Records excerpted from a collection:
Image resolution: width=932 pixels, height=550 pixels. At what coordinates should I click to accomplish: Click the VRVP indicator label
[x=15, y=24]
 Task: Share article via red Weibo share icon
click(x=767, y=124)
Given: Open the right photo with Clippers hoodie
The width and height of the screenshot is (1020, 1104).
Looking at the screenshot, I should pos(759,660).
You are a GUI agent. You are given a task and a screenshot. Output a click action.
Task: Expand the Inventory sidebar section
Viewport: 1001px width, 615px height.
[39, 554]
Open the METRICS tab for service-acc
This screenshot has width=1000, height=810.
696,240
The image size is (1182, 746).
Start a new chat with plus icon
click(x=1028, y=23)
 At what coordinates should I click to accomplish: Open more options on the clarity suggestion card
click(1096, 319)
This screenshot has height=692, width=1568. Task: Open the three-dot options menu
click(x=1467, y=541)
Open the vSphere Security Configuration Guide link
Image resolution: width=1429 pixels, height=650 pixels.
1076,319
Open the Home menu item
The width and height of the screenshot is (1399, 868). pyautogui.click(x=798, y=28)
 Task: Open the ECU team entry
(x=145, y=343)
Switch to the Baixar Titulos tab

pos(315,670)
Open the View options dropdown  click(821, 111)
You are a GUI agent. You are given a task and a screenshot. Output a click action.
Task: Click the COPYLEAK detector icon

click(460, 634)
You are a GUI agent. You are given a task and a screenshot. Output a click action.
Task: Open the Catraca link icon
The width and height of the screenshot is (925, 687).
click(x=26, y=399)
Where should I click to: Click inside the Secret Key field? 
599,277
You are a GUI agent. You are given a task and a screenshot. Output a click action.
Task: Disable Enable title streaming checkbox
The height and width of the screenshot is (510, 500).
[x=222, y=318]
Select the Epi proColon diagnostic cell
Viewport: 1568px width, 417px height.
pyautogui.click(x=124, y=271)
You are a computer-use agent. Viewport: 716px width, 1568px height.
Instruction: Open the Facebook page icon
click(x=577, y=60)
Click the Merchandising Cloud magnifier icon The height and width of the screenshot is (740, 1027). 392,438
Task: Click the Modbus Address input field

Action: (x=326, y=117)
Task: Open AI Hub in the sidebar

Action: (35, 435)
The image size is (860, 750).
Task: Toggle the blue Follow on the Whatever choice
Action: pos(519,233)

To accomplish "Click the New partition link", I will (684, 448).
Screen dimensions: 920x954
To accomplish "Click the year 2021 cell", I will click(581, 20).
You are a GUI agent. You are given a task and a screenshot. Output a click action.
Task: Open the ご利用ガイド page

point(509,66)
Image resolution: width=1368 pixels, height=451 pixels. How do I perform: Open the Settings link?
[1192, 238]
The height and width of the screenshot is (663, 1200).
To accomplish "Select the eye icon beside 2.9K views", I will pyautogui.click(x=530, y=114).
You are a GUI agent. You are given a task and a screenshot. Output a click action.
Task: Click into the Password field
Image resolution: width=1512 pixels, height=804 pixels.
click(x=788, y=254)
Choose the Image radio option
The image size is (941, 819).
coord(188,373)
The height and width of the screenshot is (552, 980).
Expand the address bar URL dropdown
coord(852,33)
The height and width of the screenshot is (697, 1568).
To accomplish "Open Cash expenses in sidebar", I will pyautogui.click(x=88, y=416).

▶ **PROBLEM STATEMENT**: What are the lines above, starting at the one with "Open the View" and ending at the one with "Task: Open the Catraca link icon"? Give them again exactly, and only them.

▶ **RESULT**:
Open the View options dropdown  click(821, 111)
You are a GUI agent. You are given a task and a screenshot. Output a click action.
Task: Click the COPYLEAK detector icon

click(460, 634)
You are a GUI agent. You are given a task and a screenshot. Output a click action.
Task: Open the Catraca link icon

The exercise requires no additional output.